ACTION ITEM.
Set down exactly the lines below, starting at the one that contains "About (1416, 1195)" and ending at the one that contains "Contact (48, 1978)", with both of those lines included and nothing else.

RECORDS SUPPLIED.
***

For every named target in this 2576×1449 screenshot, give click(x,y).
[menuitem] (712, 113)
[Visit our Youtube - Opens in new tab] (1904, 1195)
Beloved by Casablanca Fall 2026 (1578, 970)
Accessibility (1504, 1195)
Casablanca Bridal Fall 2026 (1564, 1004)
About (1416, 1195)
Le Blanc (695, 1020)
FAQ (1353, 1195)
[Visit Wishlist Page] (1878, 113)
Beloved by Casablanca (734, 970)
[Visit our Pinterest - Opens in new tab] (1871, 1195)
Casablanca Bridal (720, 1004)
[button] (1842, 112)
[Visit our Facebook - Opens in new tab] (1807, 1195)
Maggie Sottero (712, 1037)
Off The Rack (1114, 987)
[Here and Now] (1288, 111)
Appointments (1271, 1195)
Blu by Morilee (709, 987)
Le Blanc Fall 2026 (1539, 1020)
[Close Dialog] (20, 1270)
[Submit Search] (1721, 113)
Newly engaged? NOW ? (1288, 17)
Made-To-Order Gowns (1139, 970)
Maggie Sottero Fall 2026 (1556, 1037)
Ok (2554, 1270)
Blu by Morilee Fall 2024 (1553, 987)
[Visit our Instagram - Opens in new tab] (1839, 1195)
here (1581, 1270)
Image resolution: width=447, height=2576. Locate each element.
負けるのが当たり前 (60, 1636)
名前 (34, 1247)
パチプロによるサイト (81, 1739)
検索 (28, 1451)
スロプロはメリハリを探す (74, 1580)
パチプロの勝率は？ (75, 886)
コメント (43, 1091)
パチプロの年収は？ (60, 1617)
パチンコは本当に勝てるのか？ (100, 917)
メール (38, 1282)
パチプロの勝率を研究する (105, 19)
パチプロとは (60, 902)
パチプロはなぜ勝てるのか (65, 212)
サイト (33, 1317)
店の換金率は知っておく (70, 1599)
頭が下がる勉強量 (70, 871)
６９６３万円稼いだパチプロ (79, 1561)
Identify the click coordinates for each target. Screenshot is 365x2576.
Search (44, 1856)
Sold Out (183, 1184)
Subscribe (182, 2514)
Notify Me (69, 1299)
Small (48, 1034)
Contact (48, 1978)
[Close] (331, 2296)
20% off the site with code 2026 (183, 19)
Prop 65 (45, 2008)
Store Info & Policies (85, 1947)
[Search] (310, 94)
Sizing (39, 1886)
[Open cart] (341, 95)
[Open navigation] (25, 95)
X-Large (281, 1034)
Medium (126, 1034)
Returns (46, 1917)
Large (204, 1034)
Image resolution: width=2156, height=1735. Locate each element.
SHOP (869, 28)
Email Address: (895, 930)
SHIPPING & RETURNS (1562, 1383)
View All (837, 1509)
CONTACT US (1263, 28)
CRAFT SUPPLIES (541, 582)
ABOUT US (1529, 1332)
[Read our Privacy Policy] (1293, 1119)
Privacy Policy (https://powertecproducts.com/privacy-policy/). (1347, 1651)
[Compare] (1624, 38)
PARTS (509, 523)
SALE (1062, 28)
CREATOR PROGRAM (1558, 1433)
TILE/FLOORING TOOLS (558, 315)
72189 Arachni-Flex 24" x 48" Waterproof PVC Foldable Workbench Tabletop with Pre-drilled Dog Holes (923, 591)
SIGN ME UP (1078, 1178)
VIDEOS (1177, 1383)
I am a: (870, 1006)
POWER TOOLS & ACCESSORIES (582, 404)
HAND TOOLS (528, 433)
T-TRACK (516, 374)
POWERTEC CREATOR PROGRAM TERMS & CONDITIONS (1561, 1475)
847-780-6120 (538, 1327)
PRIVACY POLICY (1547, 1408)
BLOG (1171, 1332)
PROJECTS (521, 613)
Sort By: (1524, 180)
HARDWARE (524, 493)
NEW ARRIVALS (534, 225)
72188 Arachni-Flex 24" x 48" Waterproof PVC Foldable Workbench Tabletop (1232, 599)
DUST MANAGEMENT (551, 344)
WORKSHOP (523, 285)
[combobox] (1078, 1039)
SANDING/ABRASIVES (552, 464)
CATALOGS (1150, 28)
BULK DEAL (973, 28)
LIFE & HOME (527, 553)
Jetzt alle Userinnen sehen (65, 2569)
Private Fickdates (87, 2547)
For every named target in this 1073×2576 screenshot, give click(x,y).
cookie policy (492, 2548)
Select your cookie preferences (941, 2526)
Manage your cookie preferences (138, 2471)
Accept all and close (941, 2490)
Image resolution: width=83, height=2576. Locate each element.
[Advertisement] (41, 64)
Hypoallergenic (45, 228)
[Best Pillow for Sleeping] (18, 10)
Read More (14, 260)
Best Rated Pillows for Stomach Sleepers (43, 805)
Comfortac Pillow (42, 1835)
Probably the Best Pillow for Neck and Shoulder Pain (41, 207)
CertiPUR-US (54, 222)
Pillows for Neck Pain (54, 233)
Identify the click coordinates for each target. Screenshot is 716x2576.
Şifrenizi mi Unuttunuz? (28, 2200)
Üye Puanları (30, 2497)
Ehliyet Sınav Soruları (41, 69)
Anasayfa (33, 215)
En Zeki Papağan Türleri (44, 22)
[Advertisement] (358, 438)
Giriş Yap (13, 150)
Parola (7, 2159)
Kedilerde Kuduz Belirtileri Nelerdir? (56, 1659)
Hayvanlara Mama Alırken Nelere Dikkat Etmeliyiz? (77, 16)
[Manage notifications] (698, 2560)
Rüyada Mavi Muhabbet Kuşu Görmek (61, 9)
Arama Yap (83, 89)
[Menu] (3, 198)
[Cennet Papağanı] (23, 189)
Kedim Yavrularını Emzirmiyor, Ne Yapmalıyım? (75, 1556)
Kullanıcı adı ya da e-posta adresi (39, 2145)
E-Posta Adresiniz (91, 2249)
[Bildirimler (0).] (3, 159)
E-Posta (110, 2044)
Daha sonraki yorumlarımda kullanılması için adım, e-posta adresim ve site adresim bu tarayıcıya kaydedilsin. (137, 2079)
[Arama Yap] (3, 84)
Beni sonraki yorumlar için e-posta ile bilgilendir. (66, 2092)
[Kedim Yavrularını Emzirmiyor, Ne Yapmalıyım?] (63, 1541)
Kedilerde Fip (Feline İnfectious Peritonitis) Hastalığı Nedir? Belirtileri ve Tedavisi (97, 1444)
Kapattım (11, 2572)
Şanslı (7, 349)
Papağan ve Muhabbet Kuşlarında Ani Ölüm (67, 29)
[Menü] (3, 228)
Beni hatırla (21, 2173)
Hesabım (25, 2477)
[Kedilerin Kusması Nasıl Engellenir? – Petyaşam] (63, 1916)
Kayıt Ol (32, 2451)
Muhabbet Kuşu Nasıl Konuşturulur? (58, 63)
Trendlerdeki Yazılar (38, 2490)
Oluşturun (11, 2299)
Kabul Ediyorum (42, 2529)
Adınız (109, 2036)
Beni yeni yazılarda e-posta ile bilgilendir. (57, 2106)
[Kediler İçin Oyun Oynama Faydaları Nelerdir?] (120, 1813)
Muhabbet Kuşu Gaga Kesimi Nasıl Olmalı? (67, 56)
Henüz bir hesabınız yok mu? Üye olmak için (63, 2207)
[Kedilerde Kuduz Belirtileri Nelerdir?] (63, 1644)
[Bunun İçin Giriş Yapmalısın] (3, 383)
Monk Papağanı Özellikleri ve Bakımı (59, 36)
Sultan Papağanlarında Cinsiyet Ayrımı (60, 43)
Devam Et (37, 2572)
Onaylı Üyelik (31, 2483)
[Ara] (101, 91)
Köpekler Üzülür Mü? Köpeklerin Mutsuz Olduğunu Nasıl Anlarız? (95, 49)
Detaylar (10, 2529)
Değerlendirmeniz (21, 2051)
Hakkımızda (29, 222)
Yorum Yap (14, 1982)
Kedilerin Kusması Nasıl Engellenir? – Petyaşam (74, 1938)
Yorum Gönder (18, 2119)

***

RESPONSE.
About (1416, 1195)
Le Blanc (695, 1020)
FAQ (1353, 1195)
[Visit Wishlist Page] (1878, 113)
Beloved by Casablanca (734, 970)
[Visit our Pinterest - Opens in new tab] (1871, 1195)
Casablanca Bridal (720, 1004)
[button] (1842, 112)
[Visit our Facebook - Opens in new tab] (1807, 1195)
Maggie Sottero (712, 1037)
Off The Rack (1114, 987)
[Here and Now] (1288, 111)
Appointments (1271, 1195)
Blu by Morilee (709, 987)
Le Blanc Fall 2026 (1539, 1020)
[Close Dialog] (20, 1270)
[Submit Search] (1721, 113)
Newly engaged? NOW ? (1288, 17)
Made-To-Order Gowns (1139, 970)
Maggie Sottero Fall 2026 (1556, 1037)
Ok (2554, 1270)
Blu by Morilee Fall 2024 (1553, 987)
[Visit our Instagram - Opens in new tab] (1839, 1195)
here (1581, 1270)
Image resolution: width=447, height=2576. Locate each element.
負けるのが当たり前 (60, 1636)
名前 (34, 1247)
パチプロによるサイト (81, 1739)
検索 (28, 1451)
スロプロはメリハリを探す (74, 1580)
パチプロの勝率は？ (75, 886)
コメント (43, 1091)
パチプロの年収は？ (60, 1617)
パチンコは本当に勝てるのか？ (100, 917)
メール (38, 1282)
パチプロの勝率を研究する (105, 19)
パチプロとは (60, 902)
パチプロはなぜ勝てるのか (65, 212)
サイト (33, 1317)
店の換金率は知っておく (70, 1599)
頭が下がる勉強量 (70, 871)
６９６３万円稼いだパチプロ (79, 1561)
Identify the click coordinates for each target. Screenshot is 365x2576.
Search (44, 1856)
Sold Out (183, 1184)
Subscribe (182, 2514)
Notify Me (69, 1299)
Small (48, 1034)
Contact (48, 1978)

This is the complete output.